Rezension | Februar 2012 | Ausgabe 101 - Heimat
Die perfekte Kleinstadt Es hat etwas von einer ethnologischen Expedition: Ein Reporter macht sich aus Berlin auf, um für drei Monate das Leben in einer Kleinstadt zu erforschen. Ein Buch über den Blick eines Großstädters auf das Leben in der deutschen Provinz.
Moritz von Uslar beschreibt sein Reiseziel so: „Ich will dahin, wo Leute in strahlend weißen Trainingsanzügen an Tankstellen rumstehen und ab und an einen Spuckefaden zu Boden fallen lassen!" Ausgestattet mit einer guten Portion Vorurteilen macht er sich auf den Weg in die ihm unbekannte Welt.
Mit seinem Kleinwagen fährt er los, um das für ihn perfekte Kleinstädtchen zu finden. Wichtigste Voraussetzung: Es muss einen Box- Club haben, in dem er mittrainieren und Anschluss. Finden möchte Es verschlägt ihn schließlich nach Oberhavel in Nordbrandenburg.
Uslar möchte dort am Alltagsleben der Bewohner teilnehmen, ob in der typischen Kneipe oder bei der Tankstellenparty. Was er nicht kennenlernen möchte, und das macht er sehr deutlich klar, sind Nazis.

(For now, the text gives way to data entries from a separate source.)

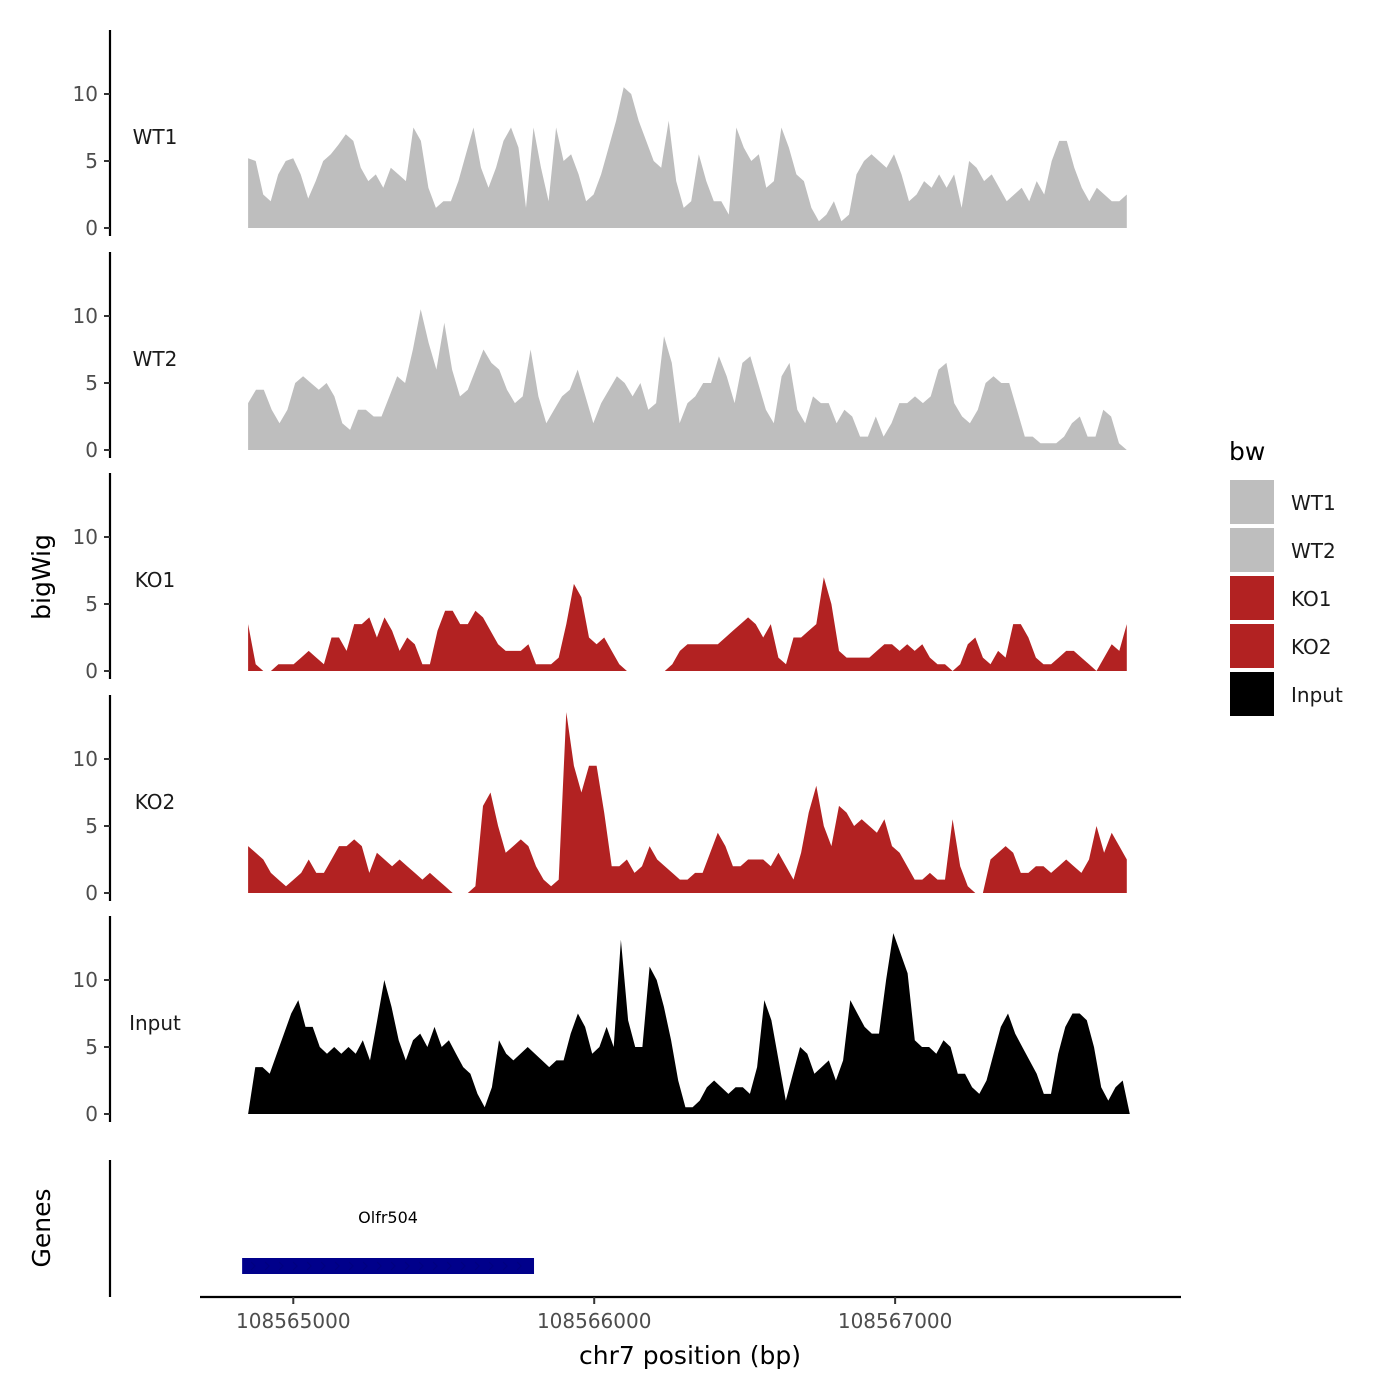 The width and height of the screenshot is (1400, 1400). What do you see at coordinates (388, 1266) in the screenshot?
I see `gene-body` at bounding box center [388, 1266].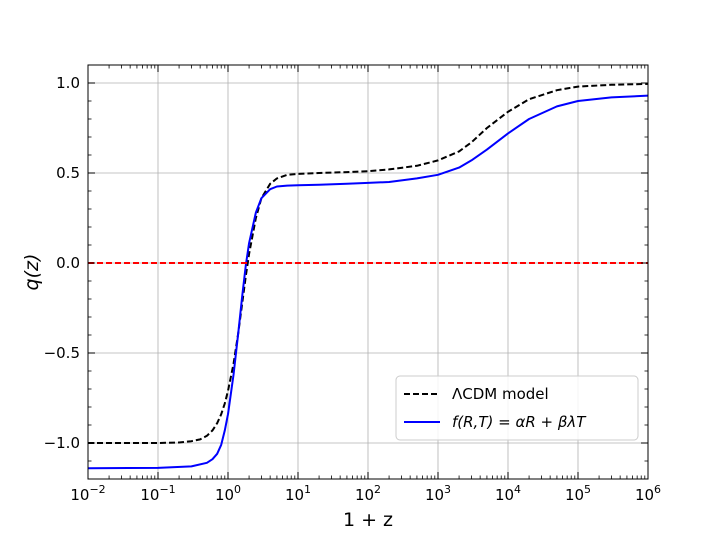 Image resolution: width=720 pixels, height=540 pixels. Describe the element at coordinates (520, 422) in the screenshot. I see `legend-label: f(R,T) = αR + βλT` at that location.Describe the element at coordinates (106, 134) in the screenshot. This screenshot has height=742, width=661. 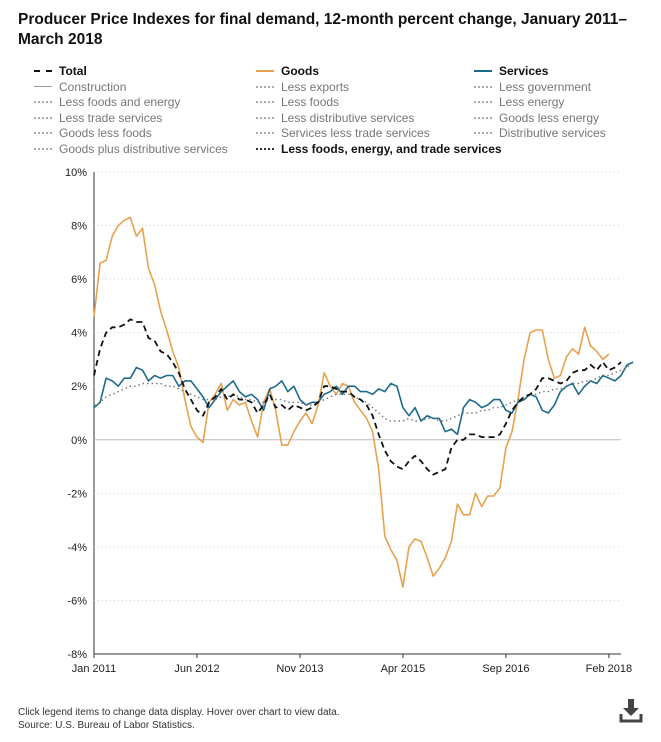
I see `legend-label: Goods less foods` at that location.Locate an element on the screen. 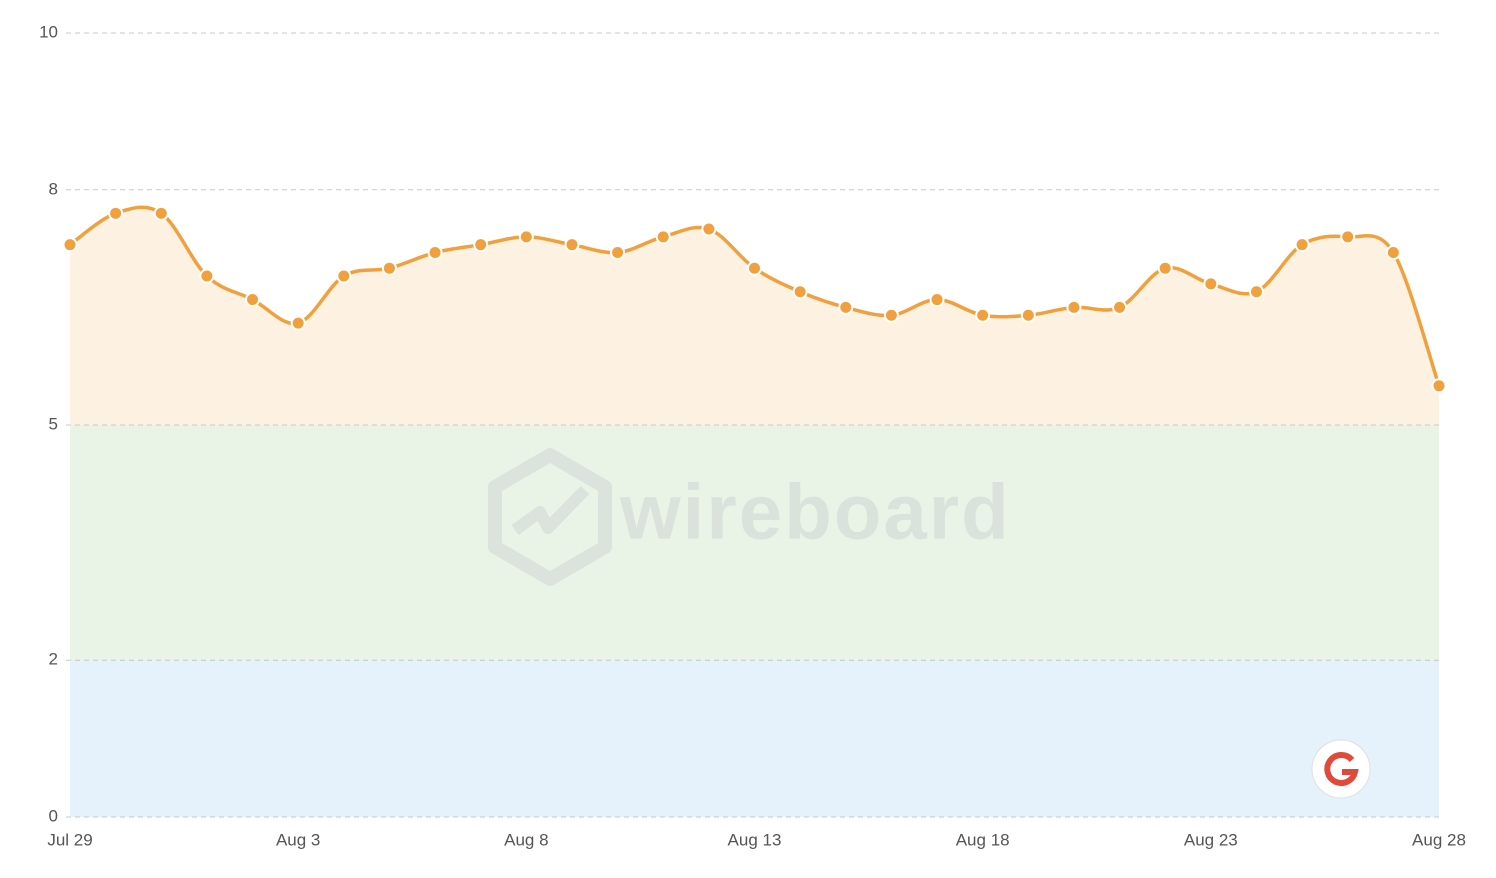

Alles nur keine Nazis.
Boxtrainer und Bardame
Während seines Aufenthalts macht der Reporter, wie er sich gerne nennt, unzählige Bekanntschaften: vom Boxtrainer, über die örtliche Band bis hin zur Barfrau. Jede von ihnen ist auf seine Art einzigartig und lustig. Die Charaktere sind sehr eigen, jeder kann sich seine Meinung darüber bilden, ob er sie sympathisch oder unsympathisch finden soll. Nach Ende des Buches meint man jedenfalls, Oberhavel und seine Bewohner ganz genau zu kennen. Fazit des Reporters: „Das sind schon ziemliche Arschgeigen da. Aber verstehst du, großartige Arschgeigen."
Der Ort, in den Uslar gefahren ist, heißt nicht in Wirklichkeit Oberhavel. Aber um welchen es sich tatsächlich handelt, spielt auch keine Rolle - steht Oberhavel doch stellvertretend für viele andere Städtchen gleichen Typs in Deutschland.
Macht Lust auf Oberhavel
Wer meint, ein Ort wie dieser sei völlig uninteressant, denkt nach dem Lesen dieses Buches anders. Mir ging es zumindest so. Ich wollte in mein Auto steigen und nach Oberhavel fahren. Nur um das zu sehen, was „der Reporter" dort erlebt hat. Schräg, komisch und skurril. Und doch irgendwie schön. Vielleicht lernt man ja den ein oder anderen Oberhaveler kennen und vielleicht bekommt man von den Einwohnern einen Spitznamen verliehen, wie: Öl-Uwe, Kegel-Kalle, der Teewurst Blonde oder Bowling Bob.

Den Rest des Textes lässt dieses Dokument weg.